Please output exactly the lines from the one containing "Task: Activate the Pen tool" through the end of the records below, leaving out any pictures.

- _Records drawn from a dataset_:
____________________
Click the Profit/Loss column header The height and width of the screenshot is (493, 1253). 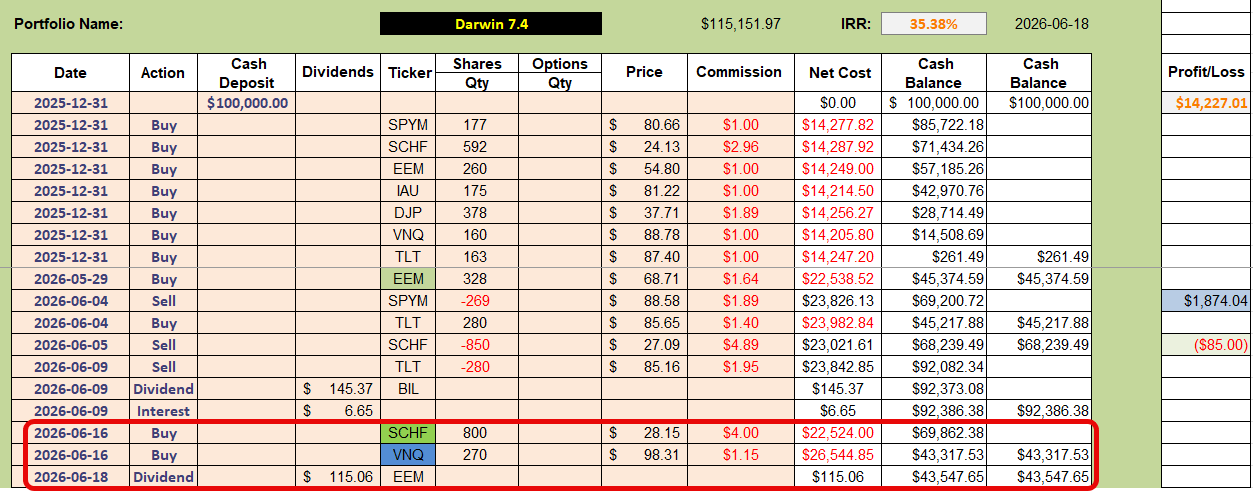coord(1206,72)
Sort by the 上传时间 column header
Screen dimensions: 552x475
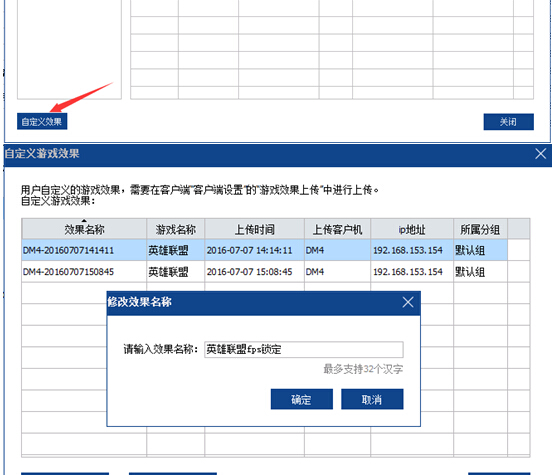(255, 229)
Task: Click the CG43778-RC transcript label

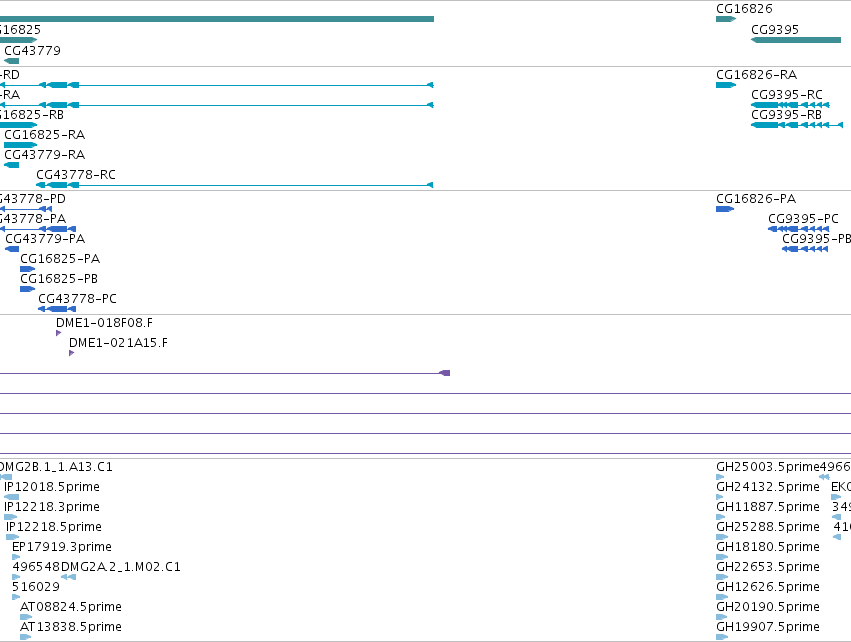Action: tap(76, 175)
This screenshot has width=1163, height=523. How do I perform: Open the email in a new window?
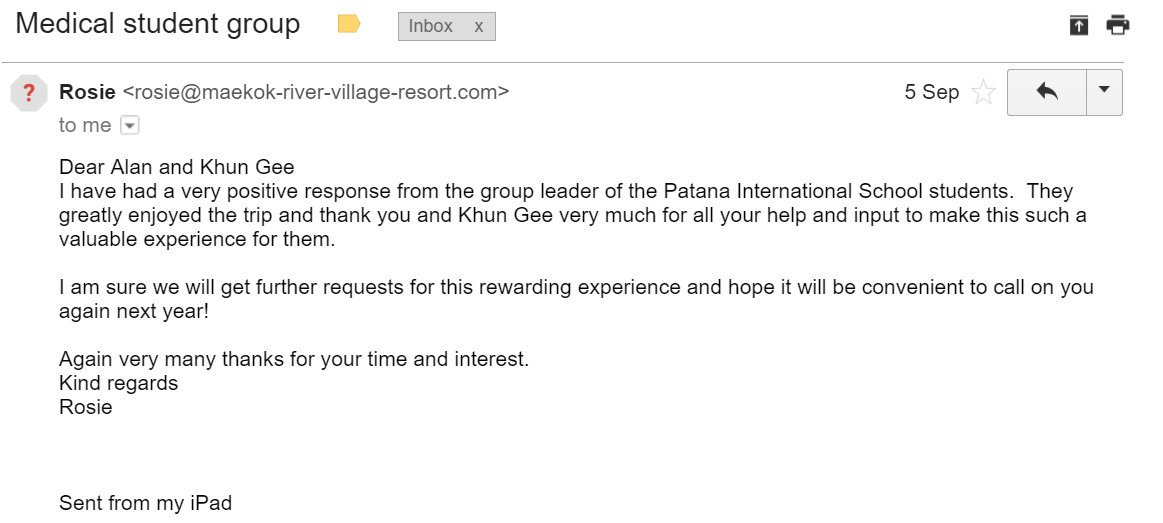(1078, 26)
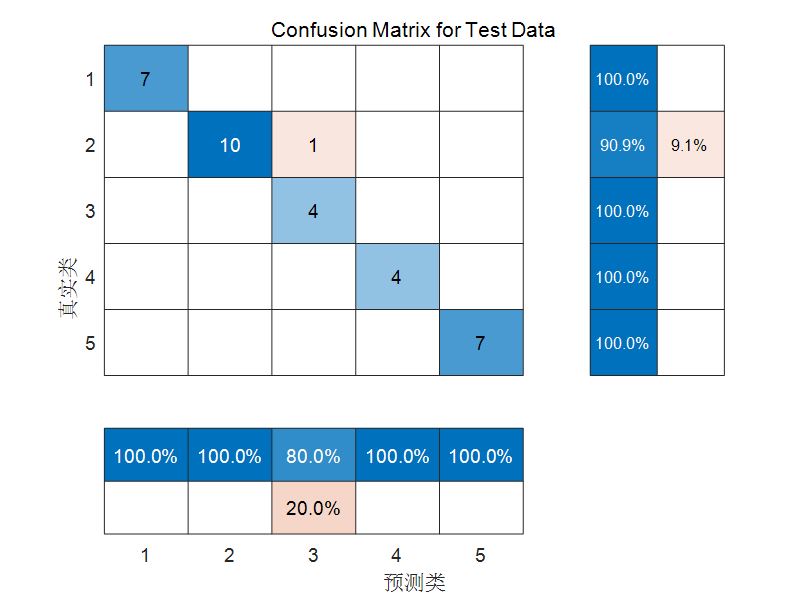Screen dimensions: 800x599
Task: Click the chart title 'Confusion Matrix for Test Data'
Action: [x=413, y=31]
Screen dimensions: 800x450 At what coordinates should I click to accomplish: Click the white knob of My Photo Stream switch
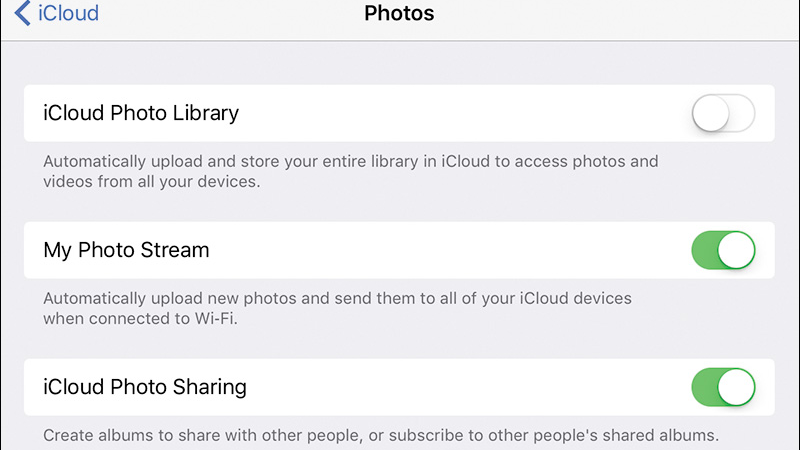[x=736, y=250]
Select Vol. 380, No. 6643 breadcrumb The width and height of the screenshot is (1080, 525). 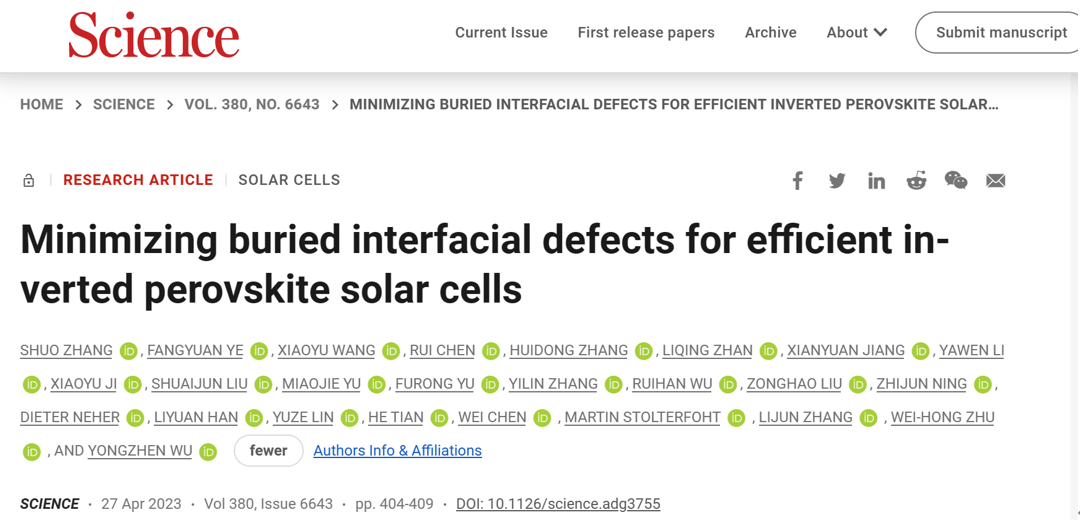[252, 105]
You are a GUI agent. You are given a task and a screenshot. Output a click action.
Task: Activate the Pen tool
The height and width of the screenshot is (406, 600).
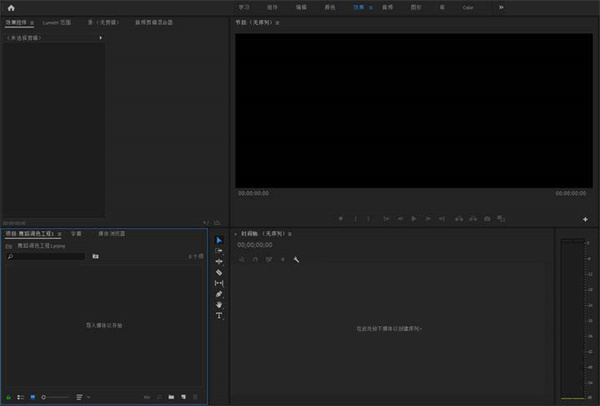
____________________
- _OUTPUT FOR THIS EXERCISE_:
Task: Activate the Pen tool
The height and width of the screenshot is (406, 600).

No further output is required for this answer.